War without arms | Robert Clark

Only eighteen months into office and the Labour government has now been in various political crises — largely of their own making. A further blunder is looming; not entirely theirs, but which they refusing to confront seriously: the perilous state of our Armed Forces. 

Events in Europe must now force the government to take stock: only last March Stamer declared that the UK stood ready with France to formalise the Coalition of the Willing& lead a peacekeeping force of group of 34 nations in Ukraine; both Stamer and French President Emmanuel Macron have signed a declaration of intent to deploy troops to Ukraine when a peace deal is made with Russia.

Starmer has promised a vote in the House ahead of any deployment; whilst some politicians have notably come out to criticise such a deployment, including Reform leader Nigel Farage, such a vote would likely pass with ease. 

However, as someone who fought in both Iraq and Afghanistan knows, there must be an end-goal, a timeframe, and deliverable objectives which a military deployment would achieve, to avoid the mission-creep which is the basis of the Reform leader’s caution. This has yet to be communicated effectively by the government, and the nature of the conflict in Ukraine shows that any post-conflict resolution will likely remain in some unpredictable state of stagnation and chaos for many years to come. 

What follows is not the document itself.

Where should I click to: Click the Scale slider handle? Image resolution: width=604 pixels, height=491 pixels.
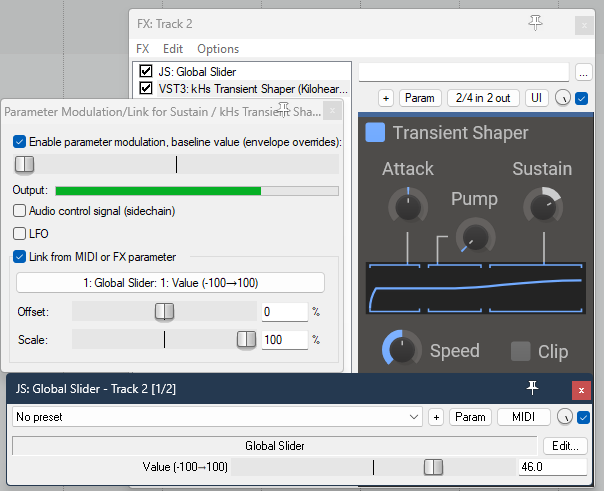click(246, 340)
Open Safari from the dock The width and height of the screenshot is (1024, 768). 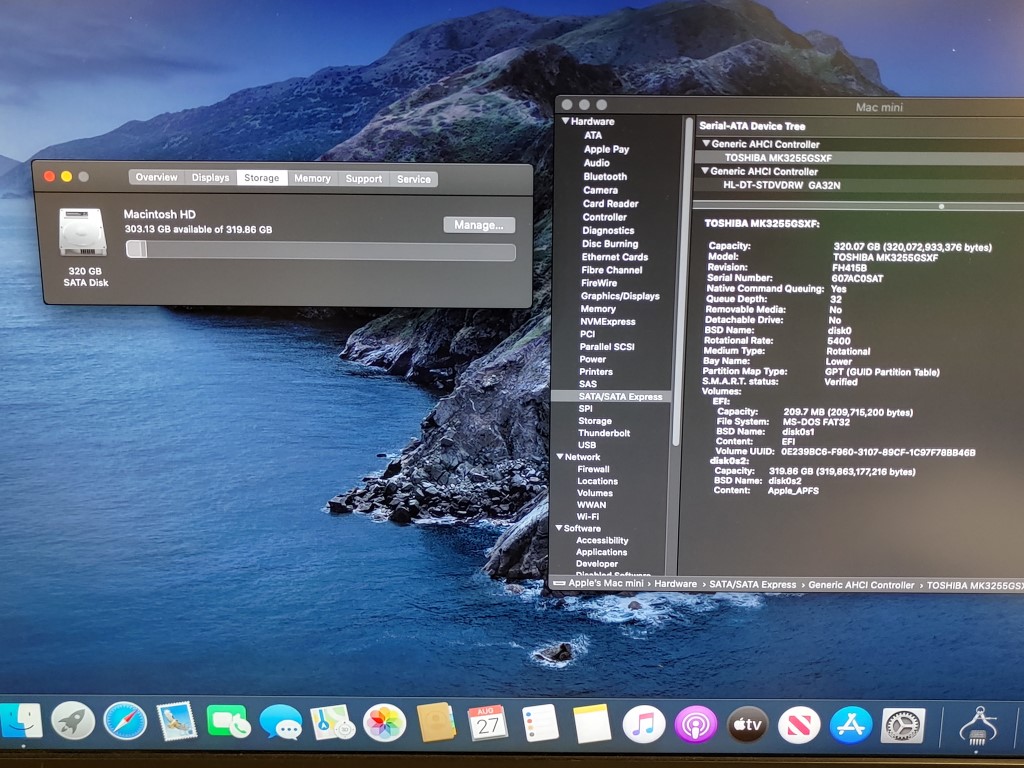(x=125, y=721)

A multinational troop deployment is unlikely to change this reality. Instead, it will consume enormous military resources with the potential for vast mission-creep. Indeed, these worries were the reasons behind Farage’s concerns: that the British Army has neither “the manpower nor the equipment to go into an operation that clearly has no ending timeline”.

Whilst most can readily agree that indeed Putin should be deterred from further acts of aggression in Europe, the legitimate concerns of the nature of our armed forces should now be fully laid bare – especially when the stakes are this high. Only this week the Chief of the Defence Staff, Air Marshall Richard Knighton, revealed in an extraordinary and heated evidence session with MPs of the Defence Select Committee, that Labour’s flagship defence strategy could not be fully funded — compounding dizzying estimates that the Ministry of Defence requires and additional £800 billion by 2040 just to meet current obligations.

Labour’s flagship defence strategy could not be fully funded

Whilst these figures reveal the degree of financial mismanagement, a multi-year recruitment and retention crisis means the Army has missed their manpower targets consistently for a decade. There are problems with steel as well as flesh; with so few tanks now being upgraded to the next generation Challenger Three, there will only two regiment’s worth of tanks left for an Army that is supposedly able to field an armoured division.

That armoured division was Britian’s core promise to Europe for almost a century. In the last decade, due to this country’s obsession with ploughing money into the welfare state over the nation’s defence, that has been utterly trashed. We are now in a situation where we cannot even deploy  5,000 troops — never mind the government’s mooted Ukranian deployment number of somewhere closer to 7,500. 

The bare minimum deployment to Ukraine to resemble any shred of deterrence and capability is an armoured brigade. Currently we have two, 20 and 12 Brigade Combat Teams. Given the nature of rotating troops operationally, you need three times the number deployed (to include the rotation in theatre, the one about to deploy, and the one just recovered), meaning that the British Army already is already unable to deploy one armoured brigade on a full rotation. That the nation which invented the tank can no longer field even a brigade properly is a stark measure of Britain’s military decline.

The previous Conservative government decided to repeatedly slash troop numbers for over a decade in a purely bean-counting exercise imposed upon the military by a historically unforgiving Treasury. This Labour government are doing no better — yet now making the cardinal sin of assuring a significant deployment, without the steel or flesh required — both of which have been highly expendable commodities on the battlefields of eastern Ukraine. 

Further compounding this is the fact there are only approximately 53,000 deployable soldiers. Even if the UK could deploy one whole bridge, with roughly 15,000 troops needed as a bare minimum, the Army would require almost one third of all deployable troops — and that’s before any questions of sustainment or future operations. 

there are only approximately 53,000 deployable soldiers

My point here is not to undermine a noble Ukrainian deployment, in which I will once again volunteer to serve my nation. It is simply to contextualise just how badly the British Army has — to borrow that popular phrase — been hollowed out.

After U-turn upon U-turn, Labour is discovering that it is not merely flip-flopping that will cost them. It is that their inertia on defence — sustained in large part to preserve a bloated welfare state — amounts to a dereliction of national defence, which will accelerate their political decline. Only by a serious change in government at the next election can hope to fix this mess.